Além do garoto, vale destacar a categoria do "Mister Football", Deco. Um jogador com qualidade no passe e visão de jogo que poucos tem no Brasil. É muito difenciado e faz a diferença. Do mesmo quilate, é o novo rei das coreografias sem jeito, Fred. Atacante de extrema competência, sem dúvidas, um dos melhores do país e que ainda tem o diferencial de fazer gols em jogos importantes.Sem falar do Thiago Neves, o meia dos 7 milhões de euros. Mais em conta no mercado e boas aquisições foram os laterais Carletto e Bruno.
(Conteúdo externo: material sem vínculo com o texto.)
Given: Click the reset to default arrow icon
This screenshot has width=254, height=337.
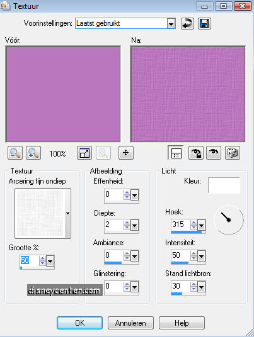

Enfim, o investimento tricolor está mostrando resultados. Acertando a zaga, não consigo confiar no Leandro Euzébio, o Flu pode, finalmente, conquistar os títulos que há tanto tempo está buscando.

6 de dez. de 2011

Todo poderoso Timão

Começo avassalador com 9 vitórias em 10 jogos. Líder em 27 das 38 rodadas. Em nenhum momento abaixo da terceira posição na competição. Melhor defesa  e time que mais venceu. Elenco que tem o luxo de manter no banco de reservas estrelas como Adriano e Alex, além de atletas polivalentes como Jorge Henrique e Edenílson, mas que tem como seus verdadeiros protagonistas Ralf e Paulinho.
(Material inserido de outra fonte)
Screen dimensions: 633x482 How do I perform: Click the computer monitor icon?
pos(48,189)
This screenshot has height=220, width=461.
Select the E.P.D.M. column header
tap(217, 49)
Isso é apenas o começo da explicação desse "Todo Poderoso Timão". A principal é outra: a transformação de um grupo de atletas em uma equipe de futebol. 

"Treinabilidade"

A palavra, muito usada por Tite, é sem dúvidas o seu diferencial em 2011. Desde a Toliminização, já abordada aqui no blog, o Timão focou suas atenções no Brasileiro e Adenor Tite pode aplicar a teoria em prática. Sem o peso dos galatícos Roberto Carlos e Ronaldo, a equipe teve que se transformar. Deixou de ser espetacular   para ser prática e vencedora. Mas essa mudança só poderia acontecer de uma forma: com muito treino. 
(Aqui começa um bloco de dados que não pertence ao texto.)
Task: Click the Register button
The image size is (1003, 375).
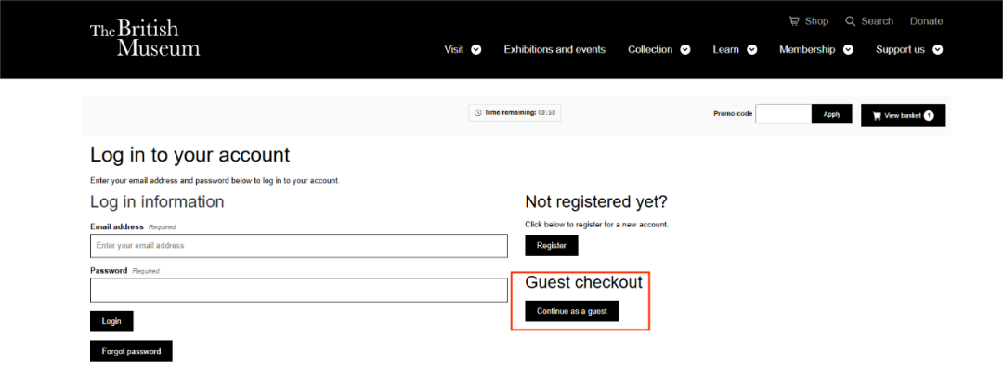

Com jogos apenas no fim de semana, Tite conseguiu enraízar dois conceitos no Corinthians: compactação  e marcação forte. Com as linhas de defesa e ataque próximas, o contra-ataque se tornou o grande trunfo alvinegro (com velocidade que nunca seria implementada com os ex-madrilhenhos em campo).  O que não é só mérito tático, mas também da entrega dos jogadores, principalmente  os de frente, como Willian e Emerson Sheik que marcam e acompanham os laterais adversários, facilitando o trabalho dos volantes e defensores. 

A maior prova disso é uma análise dos números. Das 21 vitórias da equipe, apenas quatro (5 x 0 no SP, 3 x 0 no Atlético-GO e 2 a 0 no Botafogo e Fluminense) não foram com diferença de um gol para os alvinegros. Das 17 restantes, 7 foram pelo placar mínimo (1a0) e oito por 2x1 e outras duas por 3x2. Números que apontam o quanto o time é operário (faz apenas o que tem que fazer) e eficiente.

Um time que no começo do ano pensava em espetáculo, hoje comemora título. Antes tinha grife, hoje tem raça. Isso foi resultado da "treinabilidade". E essa é a simples receita para ser campeão: vencer, não interessa por qual placar. Por isso, parabéns a  Ralf, Paulinho, Paulo André, Julio César e todos os loucos alvinegros. Um titúlo inquestionável, digno de todo merecimento de Tite e seu bando podem ter.